- **Passage**
---+---

A Freedom of Information request to the Metropolitan Police showed there have been 206 victims of knife violence under 18 in Lambeth since 2014, with a high of 64 incidents in the 2016 to 2017 period.
Abdul Karim Abdullah, who works with at-risk young people through the Young Lambeth Co-operative, believes the causes for that spike range from cuts to local services to the normalisation of violence in society.
Mr Adbullah, 33, said: “We have a culture that young people are subscribing to where violence is normalised, whether it’s in films, music, social media, and because of that it becomes a normal thing to do, part of their socialisation process.”
Severe cuts to social services, a lack of access to opportunity, mental health issues and being excessively policed are other factors that might lead to violence manifesting.
Mr Adbullah – pictured above – said that a lot of young people who live with the real risk of being victims of knife crime simply because of where they lived carried knives to defend themselves.
Decades of stop and search initiatives and past state violence targeting young black and Asian men means that some young people from those communities don’t feel they can trust the police.

---+---

Listing from a data collection:
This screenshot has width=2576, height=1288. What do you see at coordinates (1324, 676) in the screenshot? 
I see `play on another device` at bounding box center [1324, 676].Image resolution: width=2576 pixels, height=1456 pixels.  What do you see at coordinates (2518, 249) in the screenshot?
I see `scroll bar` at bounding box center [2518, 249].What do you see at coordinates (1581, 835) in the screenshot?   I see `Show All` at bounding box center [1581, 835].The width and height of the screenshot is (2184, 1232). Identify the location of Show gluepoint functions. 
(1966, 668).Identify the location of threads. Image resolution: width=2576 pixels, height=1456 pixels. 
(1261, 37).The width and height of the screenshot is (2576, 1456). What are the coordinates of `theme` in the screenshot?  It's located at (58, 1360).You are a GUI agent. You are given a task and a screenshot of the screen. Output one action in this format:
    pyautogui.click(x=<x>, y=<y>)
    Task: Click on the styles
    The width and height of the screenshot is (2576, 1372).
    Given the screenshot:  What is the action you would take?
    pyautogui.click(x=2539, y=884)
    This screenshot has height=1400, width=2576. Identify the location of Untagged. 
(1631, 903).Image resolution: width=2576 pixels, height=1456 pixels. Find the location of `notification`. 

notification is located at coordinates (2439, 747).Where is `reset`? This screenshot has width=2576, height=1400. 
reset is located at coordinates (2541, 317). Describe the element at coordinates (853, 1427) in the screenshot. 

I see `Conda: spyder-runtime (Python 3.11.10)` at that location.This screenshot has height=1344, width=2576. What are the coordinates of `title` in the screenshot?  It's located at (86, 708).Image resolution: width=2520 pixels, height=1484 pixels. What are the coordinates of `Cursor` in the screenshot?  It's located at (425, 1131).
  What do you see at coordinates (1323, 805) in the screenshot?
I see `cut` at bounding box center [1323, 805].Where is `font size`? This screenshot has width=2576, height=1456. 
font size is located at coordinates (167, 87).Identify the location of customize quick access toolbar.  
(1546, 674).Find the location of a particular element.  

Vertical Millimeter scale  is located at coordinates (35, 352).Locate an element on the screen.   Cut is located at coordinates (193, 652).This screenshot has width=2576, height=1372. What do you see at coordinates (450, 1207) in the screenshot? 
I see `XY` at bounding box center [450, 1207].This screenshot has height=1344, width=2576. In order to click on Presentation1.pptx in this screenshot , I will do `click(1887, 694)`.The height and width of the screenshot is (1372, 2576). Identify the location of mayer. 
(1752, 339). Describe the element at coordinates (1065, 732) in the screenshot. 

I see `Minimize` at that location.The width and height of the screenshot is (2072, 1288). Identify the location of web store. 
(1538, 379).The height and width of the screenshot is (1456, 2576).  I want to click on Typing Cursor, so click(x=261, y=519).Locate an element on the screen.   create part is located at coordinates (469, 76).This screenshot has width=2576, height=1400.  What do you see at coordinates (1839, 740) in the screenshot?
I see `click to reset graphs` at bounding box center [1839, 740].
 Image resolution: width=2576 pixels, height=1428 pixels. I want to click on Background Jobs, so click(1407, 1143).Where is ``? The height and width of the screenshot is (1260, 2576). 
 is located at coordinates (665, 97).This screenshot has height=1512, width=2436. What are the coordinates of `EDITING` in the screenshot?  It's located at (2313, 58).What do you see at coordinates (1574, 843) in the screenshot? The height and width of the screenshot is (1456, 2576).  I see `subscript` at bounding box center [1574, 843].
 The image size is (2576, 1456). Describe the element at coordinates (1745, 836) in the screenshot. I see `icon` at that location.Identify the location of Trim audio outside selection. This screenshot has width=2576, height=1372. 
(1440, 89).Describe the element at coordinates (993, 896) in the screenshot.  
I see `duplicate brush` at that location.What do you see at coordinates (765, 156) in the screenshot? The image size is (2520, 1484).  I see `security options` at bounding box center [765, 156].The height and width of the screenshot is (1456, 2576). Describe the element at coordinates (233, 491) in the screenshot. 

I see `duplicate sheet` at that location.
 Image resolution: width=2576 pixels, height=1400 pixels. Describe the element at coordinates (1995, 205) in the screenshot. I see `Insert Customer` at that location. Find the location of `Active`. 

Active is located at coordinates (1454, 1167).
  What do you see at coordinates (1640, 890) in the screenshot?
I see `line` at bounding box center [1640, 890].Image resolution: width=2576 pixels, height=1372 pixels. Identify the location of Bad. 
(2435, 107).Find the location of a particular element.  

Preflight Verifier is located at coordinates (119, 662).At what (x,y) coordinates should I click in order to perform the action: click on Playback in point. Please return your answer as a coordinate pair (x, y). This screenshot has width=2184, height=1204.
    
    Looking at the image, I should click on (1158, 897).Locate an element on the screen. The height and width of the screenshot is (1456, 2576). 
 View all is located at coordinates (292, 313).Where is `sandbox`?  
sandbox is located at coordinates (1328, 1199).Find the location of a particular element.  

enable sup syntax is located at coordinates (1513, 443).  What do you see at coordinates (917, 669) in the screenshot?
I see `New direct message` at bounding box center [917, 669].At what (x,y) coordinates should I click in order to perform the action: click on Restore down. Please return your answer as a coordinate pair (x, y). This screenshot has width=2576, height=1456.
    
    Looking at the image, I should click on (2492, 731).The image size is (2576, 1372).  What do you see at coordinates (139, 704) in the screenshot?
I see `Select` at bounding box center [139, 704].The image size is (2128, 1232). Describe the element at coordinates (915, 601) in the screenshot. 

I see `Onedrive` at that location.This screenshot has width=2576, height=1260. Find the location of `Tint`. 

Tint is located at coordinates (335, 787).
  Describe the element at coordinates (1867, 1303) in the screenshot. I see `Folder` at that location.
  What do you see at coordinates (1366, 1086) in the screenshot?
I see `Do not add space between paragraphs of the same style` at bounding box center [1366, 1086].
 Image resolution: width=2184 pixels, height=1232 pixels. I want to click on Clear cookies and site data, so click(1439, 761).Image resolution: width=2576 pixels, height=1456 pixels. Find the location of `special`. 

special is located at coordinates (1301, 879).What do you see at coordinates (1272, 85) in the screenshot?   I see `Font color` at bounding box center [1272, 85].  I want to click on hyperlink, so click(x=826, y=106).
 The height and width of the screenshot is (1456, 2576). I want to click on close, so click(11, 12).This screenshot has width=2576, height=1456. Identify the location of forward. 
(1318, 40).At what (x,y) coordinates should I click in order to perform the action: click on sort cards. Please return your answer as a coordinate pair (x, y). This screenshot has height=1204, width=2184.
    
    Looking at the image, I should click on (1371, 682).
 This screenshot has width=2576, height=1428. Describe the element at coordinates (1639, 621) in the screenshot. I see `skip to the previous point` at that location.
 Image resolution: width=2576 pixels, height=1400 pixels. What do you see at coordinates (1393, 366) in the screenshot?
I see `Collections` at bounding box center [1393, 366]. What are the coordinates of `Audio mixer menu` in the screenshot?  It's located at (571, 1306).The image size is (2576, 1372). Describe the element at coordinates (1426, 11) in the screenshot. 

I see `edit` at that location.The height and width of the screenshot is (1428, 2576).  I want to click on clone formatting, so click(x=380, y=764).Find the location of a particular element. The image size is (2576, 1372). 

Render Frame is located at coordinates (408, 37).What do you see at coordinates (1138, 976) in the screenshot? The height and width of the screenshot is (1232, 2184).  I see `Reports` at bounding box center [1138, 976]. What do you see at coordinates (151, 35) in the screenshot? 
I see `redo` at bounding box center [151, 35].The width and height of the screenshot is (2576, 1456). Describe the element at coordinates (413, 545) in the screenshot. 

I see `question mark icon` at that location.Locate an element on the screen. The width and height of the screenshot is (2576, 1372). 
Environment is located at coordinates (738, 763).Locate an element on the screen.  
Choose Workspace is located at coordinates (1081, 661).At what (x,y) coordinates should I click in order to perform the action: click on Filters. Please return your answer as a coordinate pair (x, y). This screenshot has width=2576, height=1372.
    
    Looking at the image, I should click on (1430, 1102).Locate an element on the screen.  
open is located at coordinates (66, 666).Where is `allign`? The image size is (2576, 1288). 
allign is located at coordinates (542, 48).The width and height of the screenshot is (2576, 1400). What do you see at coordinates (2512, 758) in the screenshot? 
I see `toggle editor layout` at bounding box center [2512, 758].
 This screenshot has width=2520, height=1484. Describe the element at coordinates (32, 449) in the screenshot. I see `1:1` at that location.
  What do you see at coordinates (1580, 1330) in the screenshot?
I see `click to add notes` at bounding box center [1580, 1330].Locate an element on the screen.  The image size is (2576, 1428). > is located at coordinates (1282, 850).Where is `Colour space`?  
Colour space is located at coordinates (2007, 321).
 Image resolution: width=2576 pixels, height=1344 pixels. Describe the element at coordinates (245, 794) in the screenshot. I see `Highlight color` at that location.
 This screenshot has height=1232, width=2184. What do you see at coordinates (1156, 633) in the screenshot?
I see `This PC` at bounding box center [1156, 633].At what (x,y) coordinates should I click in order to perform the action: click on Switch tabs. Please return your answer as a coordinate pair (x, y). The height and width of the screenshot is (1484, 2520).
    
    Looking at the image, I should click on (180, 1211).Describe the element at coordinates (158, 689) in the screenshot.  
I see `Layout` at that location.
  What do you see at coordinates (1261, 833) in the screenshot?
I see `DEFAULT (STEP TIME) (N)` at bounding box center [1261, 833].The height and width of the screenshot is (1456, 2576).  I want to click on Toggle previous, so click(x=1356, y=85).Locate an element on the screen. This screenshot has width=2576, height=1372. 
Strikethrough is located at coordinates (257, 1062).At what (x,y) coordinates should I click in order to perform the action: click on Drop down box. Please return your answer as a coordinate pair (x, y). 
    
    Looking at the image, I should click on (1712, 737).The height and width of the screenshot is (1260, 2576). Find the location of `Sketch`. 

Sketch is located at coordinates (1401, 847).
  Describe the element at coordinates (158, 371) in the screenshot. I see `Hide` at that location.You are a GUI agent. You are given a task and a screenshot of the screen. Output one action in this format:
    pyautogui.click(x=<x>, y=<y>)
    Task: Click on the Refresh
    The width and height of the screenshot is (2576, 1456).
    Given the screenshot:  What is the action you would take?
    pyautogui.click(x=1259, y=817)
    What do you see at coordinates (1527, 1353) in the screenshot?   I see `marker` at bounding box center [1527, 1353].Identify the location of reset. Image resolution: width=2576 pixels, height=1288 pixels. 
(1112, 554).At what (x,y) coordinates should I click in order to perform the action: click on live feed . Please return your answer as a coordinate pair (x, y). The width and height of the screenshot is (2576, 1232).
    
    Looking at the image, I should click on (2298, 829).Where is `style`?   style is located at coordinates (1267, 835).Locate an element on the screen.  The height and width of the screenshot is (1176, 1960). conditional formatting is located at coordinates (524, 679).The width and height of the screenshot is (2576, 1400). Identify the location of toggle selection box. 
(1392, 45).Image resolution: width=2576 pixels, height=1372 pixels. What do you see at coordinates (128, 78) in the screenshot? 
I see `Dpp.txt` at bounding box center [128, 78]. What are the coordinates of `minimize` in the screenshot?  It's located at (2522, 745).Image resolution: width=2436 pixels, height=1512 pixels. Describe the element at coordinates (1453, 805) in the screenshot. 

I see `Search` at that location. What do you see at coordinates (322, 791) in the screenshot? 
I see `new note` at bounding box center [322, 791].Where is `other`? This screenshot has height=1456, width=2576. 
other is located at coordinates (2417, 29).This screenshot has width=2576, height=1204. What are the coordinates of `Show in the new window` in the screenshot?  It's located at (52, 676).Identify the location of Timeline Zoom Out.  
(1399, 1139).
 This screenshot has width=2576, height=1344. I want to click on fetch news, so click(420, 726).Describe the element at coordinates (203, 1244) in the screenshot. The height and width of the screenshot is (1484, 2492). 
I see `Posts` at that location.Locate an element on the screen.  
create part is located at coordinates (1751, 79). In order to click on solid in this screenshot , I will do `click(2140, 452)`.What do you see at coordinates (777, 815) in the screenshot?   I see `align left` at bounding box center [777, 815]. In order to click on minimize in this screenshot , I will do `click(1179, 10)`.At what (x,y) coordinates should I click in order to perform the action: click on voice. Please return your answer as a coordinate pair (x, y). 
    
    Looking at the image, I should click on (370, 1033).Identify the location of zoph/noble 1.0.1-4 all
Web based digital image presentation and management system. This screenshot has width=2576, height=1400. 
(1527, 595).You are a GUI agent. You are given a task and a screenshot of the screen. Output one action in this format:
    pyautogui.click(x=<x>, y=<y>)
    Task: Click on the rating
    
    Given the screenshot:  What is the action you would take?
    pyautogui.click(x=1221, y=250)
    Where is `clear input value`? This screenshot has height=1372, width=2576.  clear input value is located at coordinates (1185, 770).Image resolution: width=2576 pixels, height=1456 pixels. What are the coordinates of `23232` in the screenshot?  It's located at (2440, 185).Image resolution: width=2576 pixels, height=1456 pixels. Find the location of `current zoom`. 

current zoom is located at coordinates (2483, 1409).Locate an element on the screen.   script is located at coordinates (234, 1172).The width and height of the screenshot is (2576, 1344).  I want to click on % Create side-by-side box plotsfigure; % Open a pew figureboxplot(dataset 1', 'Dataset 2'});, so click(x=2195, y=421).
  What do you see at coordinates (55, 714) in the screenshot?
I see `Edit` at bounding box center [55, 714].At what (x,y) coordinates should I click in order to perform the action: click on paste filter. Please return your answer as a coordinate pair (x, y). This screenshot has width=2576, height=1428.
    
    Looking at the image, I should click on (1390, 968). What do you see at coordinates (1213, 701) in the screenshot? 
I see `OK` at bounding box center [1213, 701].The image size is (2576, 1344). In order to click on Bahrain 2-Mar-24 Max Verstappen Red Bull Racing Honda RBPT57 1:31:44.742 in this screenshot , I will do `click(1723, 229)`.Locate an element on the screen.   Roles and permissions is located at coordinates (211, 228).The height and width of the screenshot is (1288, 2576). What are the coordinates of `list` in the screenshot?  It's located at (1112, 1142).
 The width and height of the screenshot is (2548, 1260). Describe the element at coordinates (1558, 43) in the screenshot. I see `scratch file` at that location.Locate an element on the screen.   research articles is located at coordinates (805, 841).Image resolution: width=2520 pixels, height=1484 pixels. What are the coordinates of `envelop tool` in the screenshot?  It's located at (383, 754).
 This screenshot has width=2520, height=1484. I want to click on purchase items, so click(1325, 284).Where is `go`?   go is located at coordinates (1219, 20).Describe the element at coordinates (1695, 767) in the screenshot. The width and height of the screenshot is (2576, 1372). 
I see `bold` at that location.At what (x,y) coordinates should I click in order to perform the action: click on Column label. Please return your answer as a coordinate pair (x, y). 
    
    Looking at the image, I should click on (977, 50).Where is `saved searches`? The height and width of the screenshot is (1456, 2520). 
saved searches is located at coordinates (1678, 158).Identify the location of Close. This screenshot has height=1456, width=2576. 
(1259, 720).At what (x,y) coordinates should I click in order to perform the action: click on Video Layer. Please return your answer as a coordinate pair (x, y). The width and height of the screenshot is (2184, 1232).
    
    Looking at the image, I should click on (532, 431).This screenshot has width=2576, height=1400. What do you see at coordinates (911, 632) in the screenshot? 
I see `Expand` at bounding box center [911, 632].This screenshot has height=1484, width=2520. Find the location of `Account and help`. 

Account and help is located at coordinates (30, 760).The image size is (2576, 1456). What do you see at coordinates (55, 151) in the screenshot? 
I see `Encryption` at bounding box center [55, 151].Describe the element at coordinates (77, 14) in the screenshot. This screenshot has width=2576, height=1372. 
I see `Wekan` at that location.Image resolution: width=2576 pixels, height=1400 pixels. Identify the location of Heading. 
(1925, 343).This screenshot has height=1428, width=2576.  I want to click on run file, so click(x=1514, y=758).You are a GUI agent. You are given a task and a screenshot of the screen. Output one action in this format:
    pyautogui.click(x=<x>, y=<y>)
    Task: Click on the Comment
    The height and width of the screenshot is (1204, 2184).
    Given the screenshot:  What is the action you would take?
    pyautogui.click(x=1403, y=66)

---+---

- **Written instruction**
Retype the whole passage on knife violence in Lambeth, placed above the listing, word for word.

- **Task answer**
A Freedom of Information request to the Metropolitan Police showed there have been 206 victims of knife violence under 18 in Lambeth since 2014, with a high of 64 incidents in the 2016 to 2017 period.
Abdul Karim Abdullah, who works with at-risk young people through the Young Lambeth Co-operative, believes the causes for that spike range from cuts to local services to the normalisation of violence in society.
Mr Adbullah, 33, said: “We have a culture that young people are subscribing to where violence is normalised, whether it’s in films, music, social media, and because of that it becomes a normal thing to do, part of their socialisation process.”
Severe cuts to social services, a lack of access to opportunity, mental health issues and being excessively policed are other factors that might lead to violence manifesting.
Mr Adbullah – pictured above – said that a lot of young people who live with the real risk of being victims of knife crime simply because of where they lived carried knives to defend themselves.
Decades of stop and search initiatives and past state violence targeting young black and Asian men means that some young people from those communities don’t feel they can trust the police.